**Passage for review:**
“It’s generally pretty lively here,” said our Intelligence Officer, as I leaned forward to pass him the matches. “We’re going to speed up a bit—road’s a bit bumpy, so hold on.” Guns were roaring near and far, and in the air above was the long, sighing drone of shells as we raced forward, bumping and swaying over the uneven surface faster and faster, until, skidding round a rather awkward corner, we saw before us a low-lying, jagged outline of broken walls, shattered towers and a tangle of broken roof-beams—all that remains of the famous old town of Ypres. And over this devastation shells moaned distressfully, and all around unseen guns barked and roared. So, amidst this pandemonium our car lurched into shattered “Wipers”, past the dismantled water-tower, uprooted from its foundations and leaning at a more acute angle than will ever the celebrated tower of Pisa, past ugly heaps of brick and rubble—the ruins of once fair buildings, on and on until we pulled up suddenly before a huge something, shattered and formless, a long façade of broken arches and columns, great roof gone, mighty walls splintered, cracked and rent—all that “Kultur” has left of the ancient and once beautiful Cloth Hall.

“Roof’s gone since I was here last,” said the Intelligence Officer, “come this way. You’ll see it better from over here.” So we followed him and stood to look upon the indescribable ruin.

“There are no words to describe—that,” said N. at last, gloomily.

“No,” I answered. “Arras was bad enough, but this—!”

“Arras?” he repeated. “Arras is only a ruined town. Ypres is a rubbish dump. And its Cloth Hall is—a bad dream.” And he turned away. Our Intelligence Officer led us over mounds of fallen masonry and débris of all sorts, and presently halted us amid a ruin of splintered columns, groined arch and massive walls, and pointed to a heap of rubbish he said was the altar.

**Source material:**
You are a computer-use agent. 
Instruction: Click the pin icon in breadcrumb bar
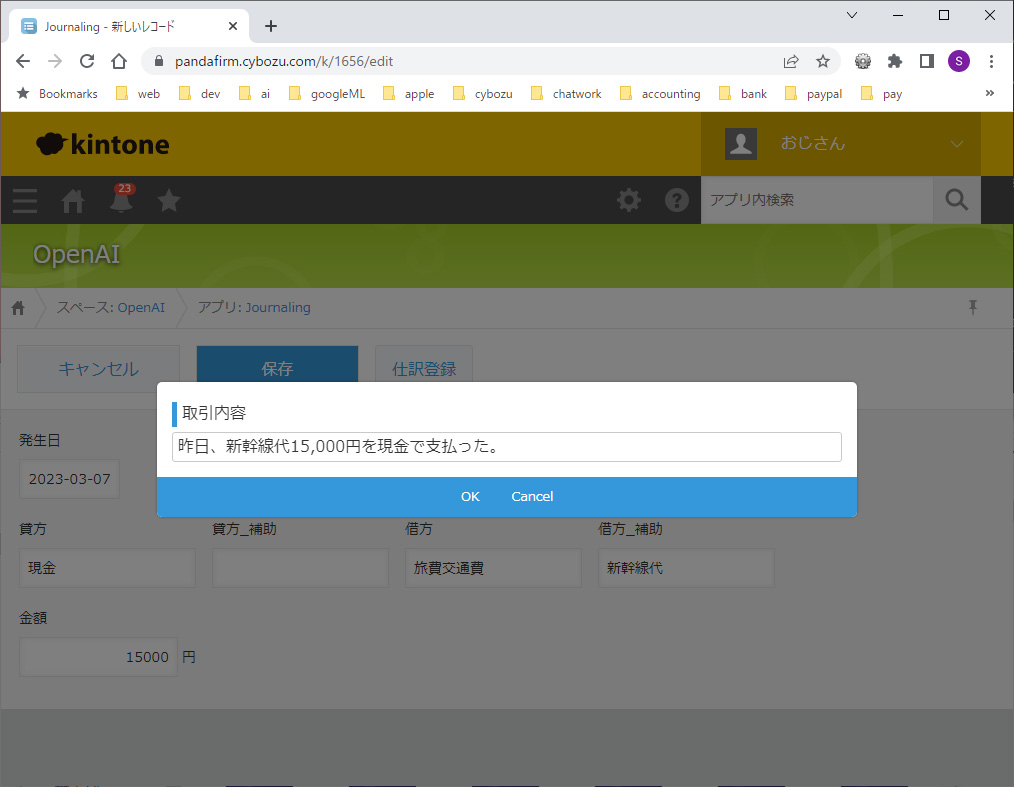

**Work required:** Please pick up the account of the visit to ruined Ypres and its Cloth Hall from its last sentence, in which the Intelligence Officer points to the heap of rubbish he calls the altar.

**Solved problem:**
“This is the Church St. Jean,” he explained, “begun, I think, in the eleventh or twelfth century and completed somewhere about 1320—”

“And,” said N., “finally finished and completely done for by ‘Kultur’ in the twentieth century, otherwise I guess it would have lasted until the 220th century—look at the thickness of the walls.”

“And after all these years of civilisation,” said I.

“Civilisation,” he snorted, turning over a fragment of exquisitely carved moulding with the toe of his muddy boot, “civilisation has done a whole lot, don’t forget—changed the system of plumbing and taught us how to make high explosives and poison gas.”

Gloomily enough we wandered on together over rubbish piles and mountains of fallen brickwork, through shattered walls, past unlovely stumps of mason-work that had been stately tower or belfry once, beneath splintered arches that led but from one scene of ruin to another, and ever our gloom deepened, for it seemed that Ypres, the old Ypres, with all its monuments of mediæval splendour, its noble traditions of hard-won freedom, its beauty and glory, was passed away and gone for ever.